48. The FBA would involve having experts observe Jan while at play on the playground to gather the data necessary to develop a plan that would effectively address behavior issues. Because Ms. Fitzpatrick had expressed a lack of confidence with our School psychologist in the past, Ms. Crowell offered to engage an autism specialist not associated with the school to assist in this effort.
49. At that meeting, the group made it clear that until we were able to gather the data needed to develop an effective behavior plan, we could not allow Jan to return to the playground.
50. After that meeting, Ms. Fitzpatrick communicated to us that she would not permit us to perform the assessment. She did not offer any alternative suggestions as to how to address the situation. As a result, I have not permitted Jan to use the playground during school hours.
51. Jan's use of the playground outside of school hours has never been restricted.
52. If Plaintiffs had permitted us to perform the FBA, I would immediately have permitted Jan to use the playground.
53. During the 2003-2004 school year, there were a total of at least five students with a diagnosis in the autism spectrum enrolled in either Plummer-Motz or Lunt. All of those students use the playground during school hours without restriction. All of those students are, however, expected to abide by the school's code of conduct and rules for the playground with the support of teachers and Ed Techs who assist with and guide their social interactions.

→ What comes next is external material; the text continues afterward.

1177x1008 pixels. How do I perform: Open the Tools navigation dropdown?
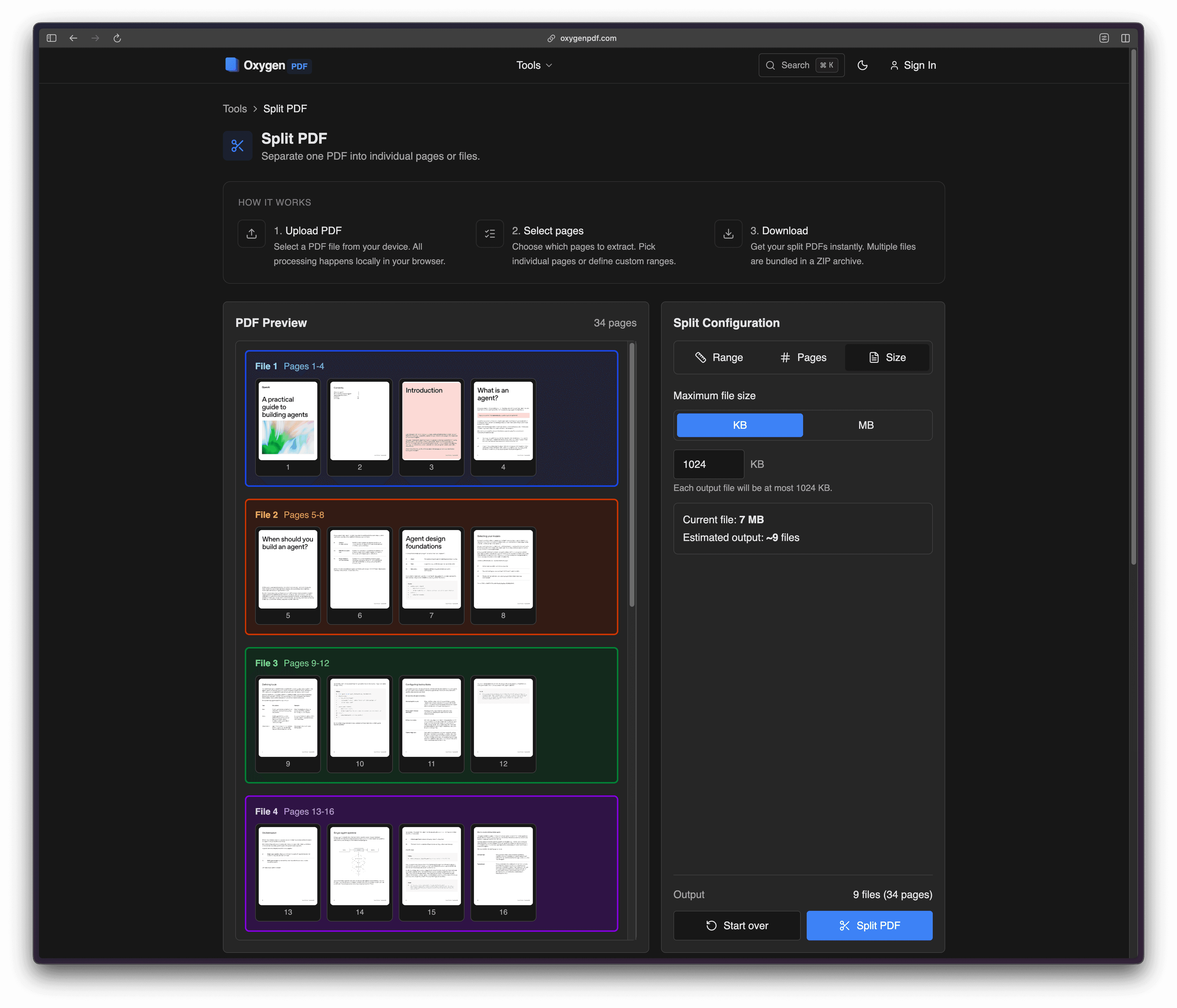(533, 65)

Their IEP goals for improvement in social behavior are very clear, and progress is made with this careful supervision and, when needed, thoughtful and well-planned interventions. Our request for a functional behavior assessment was so that a similarly well-crafted plan would be in place for Jan so that his parents and the School could better partner in this effort.
(Signed): Barbara Powers
(This affidavit was scanned from a copy of the original and converted to text using OmniPage Pro 14.)